From the Mint team: Mint may be compensated by some of the links that appear in this article, including Chase. Our partners do not endorse, review or approve the content. Any links to Mint Partners were added after the creation of the posting. Mint Partners had no influence on the creation, direction or focus of this article unless otherwise specifically stated.
It seems like every day, a new credit card arrives on the scene. But how do you know if the card is worth applying for? It’s easy for consumers to become inundated and confused by all the cards available to them.
Here’s a list of cards that fit each type of consumer – and why they’ll work for your particular situation.
Credit Cards for the Recent Grad
This credit card is perfect for the recent grad who wants to build a credit history and earn rewards.
Users earn 1.5% cash back on all purchases and a $150 bonus when they spend $500 in the first three months.
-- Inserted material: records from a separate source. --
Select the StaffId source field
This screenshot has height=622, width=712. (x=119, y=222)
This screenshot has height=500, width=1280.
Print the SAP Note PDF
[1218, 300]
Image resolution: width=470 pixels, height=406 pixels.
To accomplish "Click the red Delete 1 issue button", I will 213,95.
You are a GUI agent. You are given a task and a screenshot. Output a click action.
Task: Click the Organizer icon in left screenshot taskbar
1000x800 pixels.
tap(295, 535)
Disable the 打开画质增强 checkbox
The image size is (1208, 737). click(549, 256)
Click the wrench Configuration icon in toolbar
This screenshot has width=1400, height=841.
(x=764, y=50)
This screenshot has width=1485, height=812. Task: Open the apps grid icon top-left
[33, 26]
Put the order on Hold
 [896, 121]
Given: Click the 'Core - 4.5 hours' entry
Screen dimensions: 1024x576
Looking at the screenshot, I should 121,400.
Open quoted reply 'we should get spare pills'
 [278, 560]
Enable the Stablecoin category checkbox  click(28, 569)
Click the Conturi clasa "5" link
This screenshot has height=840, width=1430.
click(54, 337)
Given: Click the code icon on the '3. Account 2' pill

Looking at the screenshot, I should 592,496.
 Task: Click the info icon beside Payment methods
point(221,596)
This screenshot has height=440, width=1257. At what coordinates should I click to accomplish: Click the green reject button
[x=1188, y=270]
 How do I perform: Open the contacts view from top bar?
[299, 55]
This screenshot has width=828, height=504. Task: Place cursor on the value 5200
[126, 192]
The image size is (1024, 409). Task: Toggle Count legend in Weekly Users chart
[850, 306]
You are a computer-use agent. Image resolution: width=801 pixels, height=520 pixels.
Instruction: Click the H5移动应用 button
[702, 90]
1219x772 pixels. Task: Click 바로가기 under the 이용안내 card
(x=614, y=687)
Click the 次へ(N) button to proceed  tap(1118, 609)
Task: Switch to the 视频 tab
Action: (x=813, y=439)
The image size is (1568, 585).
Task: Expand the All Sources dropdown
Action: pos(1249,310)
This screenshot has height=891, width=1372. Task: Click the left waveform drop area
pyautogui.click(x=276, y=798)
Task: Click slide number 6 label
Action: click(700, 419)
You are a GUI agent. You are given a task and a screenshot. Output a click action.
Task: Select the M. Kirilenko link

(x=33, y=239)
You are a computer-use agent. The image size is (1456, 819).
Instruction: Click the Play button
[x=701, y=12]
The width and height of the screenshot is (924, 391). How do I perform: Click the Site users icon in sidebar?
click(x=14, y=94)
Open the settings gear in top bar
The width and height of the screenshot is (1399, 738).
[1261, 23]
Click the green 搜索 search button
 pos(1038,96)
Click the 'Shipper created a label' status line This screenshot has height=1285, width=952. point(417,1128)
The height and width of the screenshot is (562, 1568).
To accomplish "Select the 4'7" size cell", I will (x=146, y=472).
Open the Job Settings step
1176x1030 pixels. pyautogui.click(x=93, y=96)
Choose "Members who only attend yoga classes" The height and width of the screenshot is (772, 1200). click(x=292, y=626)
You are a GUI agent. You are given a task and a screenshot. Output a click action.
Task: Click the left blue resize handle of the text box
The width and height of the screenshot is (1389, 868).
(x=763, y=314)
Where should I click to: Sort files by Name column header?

There’s no annual fee and no foreign transaction fees. Cash-back can be redeemed at any time and rewards never expire.
Credit Cards for the Avid Traveler
This card currently offers 60,000 bonus points when you sign up and spend $4,000 in the first three months. The points, which are worth $750 when redeemed, can be used toward air travel, hotel stays, rental car reservations and other travel-related purchases. This bonus offer is one of the best available, especially because Chase Ultimate Rewards® has so many travel partners.
Users earn 2% on all travel and dining purchases and 1% on everything else. There are no foreign transaction fees, and no blackout dates or restrictions when booking with points. There is a $95 annual fee.
Other perks include trip cancellation and interruption insurance, baggage delay insurance, and auto rental collision damage waiver.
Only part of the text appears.